━━━━━ Data supplied ━━━━━
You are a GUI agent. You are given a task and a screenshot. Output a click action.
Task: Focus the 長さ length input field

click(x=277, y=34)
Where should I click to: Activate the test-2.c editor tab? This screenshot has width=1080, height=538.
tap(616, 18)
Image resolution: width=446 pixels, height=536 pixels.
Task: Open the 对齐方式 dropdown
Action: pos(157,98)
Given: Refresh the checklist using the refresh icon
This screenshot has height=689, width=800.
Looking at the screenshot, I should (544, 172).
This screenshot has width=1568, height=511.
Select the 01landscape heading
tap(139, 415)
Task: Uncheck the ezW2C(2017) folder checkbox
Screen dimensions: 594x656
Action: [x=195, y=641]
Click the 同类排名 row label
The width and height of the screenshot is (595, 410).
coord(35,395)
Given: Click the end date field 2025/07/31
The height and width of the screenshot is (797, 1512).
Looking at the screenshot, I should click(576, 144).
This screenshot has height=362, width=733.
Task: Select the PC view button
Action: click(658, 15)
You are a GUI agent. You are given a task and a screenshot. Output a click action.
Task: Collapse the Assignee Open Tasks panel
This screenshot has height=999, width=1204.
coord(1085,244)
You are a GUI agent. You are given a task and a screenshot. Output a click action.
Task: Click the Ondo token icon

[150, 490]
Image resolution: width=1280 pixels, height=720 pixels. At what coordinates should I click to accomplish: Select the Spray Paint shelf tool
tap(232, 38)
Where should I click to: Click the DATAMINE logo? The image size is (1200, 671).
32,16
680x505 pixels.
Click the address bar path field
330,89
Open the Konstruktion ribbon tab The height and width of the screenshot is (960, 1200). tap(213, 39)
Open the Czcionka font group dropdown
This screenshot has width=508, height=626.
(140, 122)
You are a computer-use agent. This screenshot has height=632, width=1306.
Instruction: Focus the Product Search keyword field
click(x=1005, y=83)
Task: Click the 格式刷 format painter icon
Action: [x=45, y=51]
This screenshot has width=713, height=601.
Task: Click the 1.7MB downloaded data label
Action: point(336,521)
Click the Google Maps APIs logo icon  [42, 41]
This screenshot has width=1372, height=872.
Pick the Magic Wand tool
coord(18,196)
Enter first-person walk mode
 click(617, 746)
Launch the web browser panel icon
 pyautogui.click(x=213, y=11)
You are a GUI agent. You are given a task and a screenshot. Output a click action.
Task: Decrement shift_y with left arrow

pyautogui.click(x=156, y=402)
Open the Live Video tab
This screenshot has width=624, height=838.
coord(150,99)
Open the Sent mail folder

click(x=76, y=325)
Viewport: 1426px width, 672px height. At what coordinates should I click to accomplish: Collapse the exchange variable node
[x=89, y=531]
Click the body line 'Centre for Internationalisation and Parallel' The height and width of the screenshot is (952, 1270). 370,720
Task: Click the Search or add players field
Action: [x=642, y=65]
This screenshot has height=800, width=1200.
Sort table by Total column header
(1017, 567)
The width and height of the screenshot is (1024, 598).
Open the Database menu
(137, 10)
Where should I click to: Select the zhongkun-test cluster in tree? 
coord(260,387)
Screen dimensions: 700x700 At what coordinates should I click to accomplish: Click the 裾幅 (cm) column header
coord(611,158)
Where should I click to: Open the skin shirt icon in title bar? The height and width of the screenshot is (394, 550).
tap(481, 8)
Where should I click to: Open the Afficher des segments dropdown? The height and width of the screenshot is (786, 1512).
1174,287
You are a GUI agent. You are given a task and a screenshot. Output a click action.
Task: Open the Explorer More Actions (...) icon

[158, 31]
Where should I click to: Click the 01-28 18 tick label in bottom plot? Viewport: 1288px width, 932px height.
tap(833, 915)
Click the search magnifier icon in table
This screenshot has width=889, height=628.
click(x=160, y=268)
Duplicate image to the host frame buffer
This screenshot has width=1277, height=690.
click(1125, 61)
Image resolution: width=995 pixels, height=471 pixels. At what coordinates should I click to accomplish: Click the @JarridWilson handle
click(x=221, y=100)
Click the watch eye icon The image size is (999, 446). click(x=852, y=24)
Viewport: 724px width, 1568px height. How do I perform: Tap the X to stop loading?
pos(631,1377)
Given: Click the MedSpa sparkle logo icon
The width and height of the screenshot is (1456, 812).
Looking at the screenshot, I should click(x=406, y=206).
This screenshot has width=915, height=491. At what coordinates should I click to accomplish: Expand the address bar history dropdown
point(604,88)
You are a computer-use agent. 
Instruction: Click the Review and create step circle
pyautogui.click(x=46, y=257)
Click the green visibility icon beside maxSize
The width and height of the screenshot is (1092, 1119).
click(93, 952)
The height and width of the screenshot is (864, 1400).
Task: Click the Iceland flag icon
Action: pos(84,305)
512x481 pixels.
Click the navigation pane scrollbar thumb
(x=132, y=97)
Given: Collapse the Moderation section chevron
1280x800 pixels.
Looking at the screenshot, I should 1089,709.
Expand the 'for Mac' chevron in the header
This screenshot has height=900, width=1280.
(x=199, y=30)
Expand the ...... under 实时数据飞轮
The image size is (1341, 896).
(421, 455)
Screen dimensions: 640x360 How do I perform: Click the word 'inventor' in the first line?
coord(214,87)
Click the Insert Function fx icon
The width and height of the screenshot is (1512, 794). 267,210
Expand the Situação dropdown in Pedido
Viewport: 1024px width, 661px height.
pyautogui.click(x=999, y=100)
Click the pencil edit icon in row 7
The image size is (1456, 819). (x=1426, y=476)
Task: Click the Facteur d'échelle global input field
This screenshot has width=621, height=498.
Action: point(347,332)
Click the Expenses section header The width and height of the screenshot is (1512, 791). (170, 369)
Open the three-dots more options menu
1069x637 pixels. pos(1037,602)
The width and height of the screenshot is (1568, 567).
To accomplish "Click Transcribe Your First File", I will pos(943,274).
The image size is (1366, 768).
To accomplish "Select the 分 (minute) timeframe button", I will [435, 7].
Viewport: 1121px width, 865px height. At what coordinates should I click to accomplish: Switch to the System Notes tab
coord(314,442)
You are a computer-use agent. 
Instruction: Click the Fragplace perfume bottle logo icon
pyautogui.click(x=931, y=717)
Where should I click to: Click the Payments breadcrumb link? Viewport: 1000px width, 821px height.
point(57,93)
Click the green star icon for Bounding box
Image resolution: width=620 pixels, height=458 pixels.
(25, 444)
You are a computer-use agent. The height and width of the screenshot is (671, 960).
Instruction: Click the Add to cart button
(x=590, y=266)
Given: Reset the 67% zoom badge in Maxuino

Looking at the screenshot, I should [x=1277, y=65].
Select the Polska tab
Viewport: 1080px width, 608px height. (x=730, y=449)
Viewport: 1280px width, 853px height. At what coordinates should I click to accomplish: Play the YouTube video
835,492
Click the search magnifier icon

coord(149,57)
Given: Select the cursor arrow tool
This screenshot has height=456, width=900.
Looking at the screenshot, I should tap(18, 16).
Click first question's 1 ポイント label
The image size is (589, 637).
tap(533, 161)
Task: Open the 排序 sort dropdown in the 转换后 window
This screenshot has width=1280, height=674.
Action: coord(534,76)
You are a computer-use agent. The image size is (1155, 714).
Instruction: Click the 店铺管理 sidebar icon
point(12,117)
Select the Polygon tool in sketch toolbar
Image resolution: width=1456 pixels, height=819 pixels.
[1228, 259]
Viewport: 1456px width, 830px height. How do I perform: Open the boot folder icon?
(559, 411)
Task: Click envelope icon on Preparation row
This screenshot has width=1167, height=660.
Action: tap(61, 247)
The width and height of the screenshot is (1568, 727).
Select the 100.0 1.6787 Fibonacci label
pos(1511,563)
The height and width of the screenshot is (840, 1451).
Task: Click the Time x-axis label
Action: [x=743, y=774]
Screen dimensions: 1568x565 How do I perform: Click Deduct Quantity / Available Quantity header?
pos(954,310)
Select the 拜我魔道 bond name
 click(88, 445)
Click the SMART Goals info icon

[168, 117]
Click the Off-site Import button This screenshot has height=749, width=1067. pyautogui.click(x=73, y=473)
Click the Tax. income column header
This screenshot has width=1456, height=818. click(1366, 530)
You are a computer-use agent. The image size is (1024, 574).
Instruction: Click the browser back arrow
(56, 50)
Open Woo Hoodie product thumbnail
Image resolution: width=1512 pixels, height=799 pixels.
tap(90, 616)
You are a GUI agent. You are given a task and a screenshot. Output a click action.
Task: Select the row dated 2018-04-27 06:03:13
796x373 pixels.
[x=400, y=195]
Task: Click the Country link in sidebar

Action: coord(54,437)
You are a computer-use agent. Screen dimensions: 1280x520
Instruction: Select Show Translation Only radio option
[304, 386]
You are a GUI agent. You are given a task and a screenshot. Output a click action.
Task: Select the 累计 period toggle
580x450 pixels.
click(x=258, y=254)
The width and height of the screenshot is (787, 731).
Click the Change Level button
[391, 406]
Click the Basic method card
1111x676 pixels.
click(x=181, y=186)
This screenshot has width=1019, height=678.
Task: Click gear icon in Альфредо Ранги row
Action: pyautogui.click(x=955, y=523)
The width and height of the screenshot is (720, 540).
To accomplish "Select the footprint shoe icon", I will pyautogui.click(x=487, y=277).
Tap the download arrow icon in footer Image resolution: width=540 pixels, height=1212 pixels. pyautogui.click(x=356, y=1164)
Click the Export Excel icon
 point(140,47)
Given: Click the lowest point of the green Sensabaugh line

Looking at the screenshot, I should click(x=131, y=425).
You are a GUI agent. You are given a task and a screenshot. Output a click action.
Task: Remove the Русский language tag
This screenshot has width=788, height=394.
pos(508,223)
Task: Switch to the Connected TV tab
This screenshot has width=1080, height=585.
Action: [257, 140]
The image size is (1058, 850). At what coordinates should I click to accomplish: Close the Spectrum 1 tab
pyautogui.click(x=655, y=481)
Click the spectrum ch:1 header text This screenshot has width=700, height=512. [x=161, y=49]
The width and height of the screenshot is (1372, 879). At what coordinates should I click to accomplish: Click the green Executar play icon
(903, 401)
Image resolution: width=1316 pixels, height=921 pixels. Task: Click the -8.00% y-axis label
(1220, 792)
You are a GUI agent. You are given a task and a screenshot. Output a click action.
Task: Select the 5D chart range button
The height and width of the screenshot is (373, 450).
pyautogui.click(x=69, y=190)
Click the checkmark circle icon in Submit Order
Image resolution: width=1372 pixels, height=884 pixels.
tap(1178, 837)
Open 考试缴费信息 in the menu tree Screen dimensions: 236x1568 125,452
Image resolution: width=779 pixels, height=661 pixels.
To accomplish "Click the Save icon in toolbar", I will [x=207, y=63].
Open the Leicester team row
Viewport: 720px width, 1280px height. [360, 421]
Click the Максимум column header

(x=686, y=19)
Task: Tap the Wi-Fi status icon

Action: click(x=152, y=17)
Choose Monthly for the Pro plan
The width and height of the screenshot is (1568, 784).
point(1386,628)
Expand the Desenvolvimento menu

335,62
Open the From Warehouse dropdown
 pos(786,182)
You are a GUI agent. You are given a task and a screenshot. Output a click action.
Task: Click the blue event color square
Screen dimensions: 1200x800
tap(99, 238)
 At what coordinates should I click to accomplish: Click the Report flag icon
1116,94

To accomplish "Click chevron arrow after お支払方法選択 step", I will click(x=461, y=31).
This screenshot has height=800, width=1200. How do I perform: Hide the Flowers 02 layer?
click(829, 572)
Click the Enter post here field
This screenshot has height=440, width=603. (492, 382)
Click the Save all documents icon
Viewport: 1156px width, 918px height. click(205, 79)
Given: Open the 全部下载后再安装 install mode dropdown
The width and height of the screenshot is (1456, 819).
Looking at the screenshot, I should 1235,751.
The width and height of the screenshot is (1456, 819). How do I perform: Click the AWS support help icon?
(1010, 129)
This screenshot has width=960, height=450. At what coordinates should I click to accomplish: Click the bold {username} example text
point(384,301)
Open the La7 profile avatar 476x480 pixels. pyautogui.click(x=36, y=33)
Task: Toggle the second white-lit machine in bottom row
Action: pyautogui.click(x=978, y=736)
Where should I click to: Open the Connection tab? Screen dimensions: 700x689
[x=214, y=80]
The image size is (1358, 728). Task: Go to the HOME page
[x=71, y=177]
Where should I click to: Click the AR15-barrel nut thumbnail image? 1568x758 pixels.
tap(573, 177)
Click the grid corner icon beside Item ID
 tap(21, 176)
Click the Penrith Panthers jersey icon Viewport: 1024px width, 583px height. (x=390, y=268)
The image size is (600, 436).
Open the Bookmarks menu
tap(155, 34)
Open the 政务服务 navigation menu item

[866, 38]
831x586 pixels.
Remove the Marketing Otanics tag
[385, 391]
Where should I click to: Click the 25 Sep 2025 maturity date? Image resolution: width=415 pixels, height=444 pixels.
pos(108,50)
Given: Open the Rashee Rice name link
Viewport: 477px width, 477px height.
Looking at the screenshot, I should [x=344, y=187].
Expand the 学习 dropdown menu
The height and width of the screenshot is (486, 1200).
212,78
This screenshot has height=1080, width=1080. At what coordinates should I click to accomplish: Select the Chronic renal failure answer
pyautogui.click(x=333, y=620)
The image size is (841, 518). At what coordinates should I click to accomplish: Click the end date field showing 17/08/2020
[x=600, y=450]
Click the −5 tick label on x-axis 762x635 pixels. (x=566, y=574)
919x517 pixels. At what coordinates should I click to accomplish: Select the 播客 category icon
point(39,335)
━━━━━
= Your task =
Convert the lines from the one containing "Expand the Situação dropdown in Pedido" up to and including the one containing "will [435, 7]." into a numbered list, leaving out any blank lines.

= Response below =
1. Expand the Situação dropdown in Pedido
2. Viewport: 1024px width, 661px height.
3. pyautogui.click(x=999, y=100)
4. Click the pencil edit icon in row 7
5. The image size is (1456, 819). (x=1426, y=476)
6. Task: Click the Facteur d'échelle global input field
7. This screenshot has width=621, height=498.
8. Action: point(347,332)
9. Click the Expenses section header The width and height of the screenshot is (1512, 791). (170, 369)
10. Open the three-dots more options menu
11. 1069x637 pixels. pos(1037,602)
12. The width and height of the screenshot is (1568, 567).
13. To accomplish "Click Transcribe Your First File", I will pos(943,274).
14. The image size is (1366, 768).
15. To accomplish "Select the 分 (minute) timeframe button", I will [435, 7].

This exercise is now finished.